As we have learned in class, the Sustainable Development Goals has seventeen goals — set with targets and indicators — addressing global challenges with inclusive and sustainable solutions for all. To assess the progress of these goals, the UN High Level Political Forum on Sustainable Development meets annually and also allows major groups and stakeholders to speak and recommend certain actions during the forum. While Sen’s readings for this past week were prior to the implementation of the SDGs, he highlights certain areas that are intrinsic to freedom and development that are also featured within some of the major goals. He touches upon challenges in development, such as eliminating endemic deprivation and preventing severe destitution, which coincides with SDGs 1 and 2 on eliminating poverty and hunger. He also emphasizes the agency role of women that impacts infant survival, reduces fertility rates, and empowers women through education and employment.
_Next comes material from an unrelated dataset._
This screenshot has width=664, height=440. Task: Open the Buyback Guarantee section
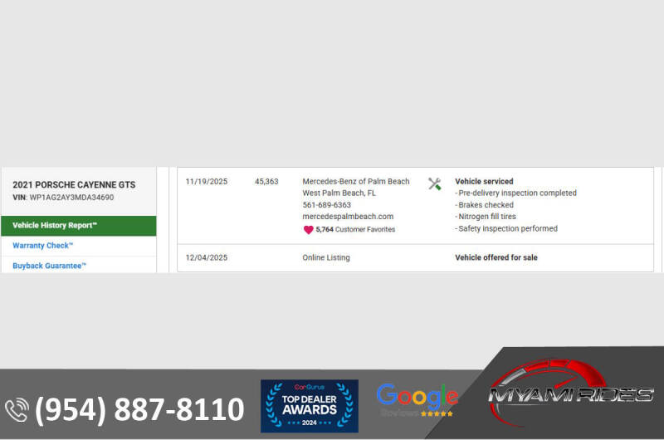[49, 266]
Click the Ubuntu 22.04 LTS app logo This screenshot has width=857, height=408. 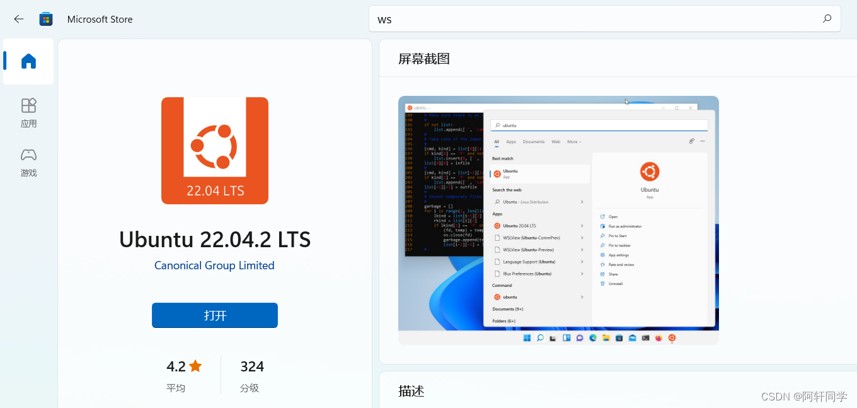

The UN has a similar page that also highlights the benefits of economic empowerment for women, including increased organizational effectiveness and growth in businesses as well as overall productivity.

While Sen gave a comprehensive overview of freedom in more specific areas of development, Ari Rimmerman has points highlighted in the SDGs that focus on the social inclusion of persons with disabilities. Defining social inclusion in this context means accepting and recognizing a person beyond the disability, having personal relationships, being involved in social activities, having the proper living accommodation, having employment, and having the appropriate support. The UN Department of Economic and Social Affairs (UN DESA) helps develop policies to address these factors within social inclusion. Their work is also a branch within capacity building, tying into what we had discussed in our past week’s blog on functionings and capabilities. Applying what policies DESA has developed in countries may be applicable to my project and worth reading into more, particularly for how social inclusion functions in SDG 11 for sustainable cities.

The last reading by Sumner and Tribe explained the research cycle within development studies, and their process echoes similarly to how we will be putting together our proposal and final projects. There are four main stages, beginning with identifying the problem, organizing our research design, collecting data, and finally analyzing the data. Our proposals have all of these steps, from devising a methodology behind our research to providing deliverables at the end. I found this reading particularly helpful because it shows the similar processes development studies utilizes in doing their research and it is something I can refer to throughout my project.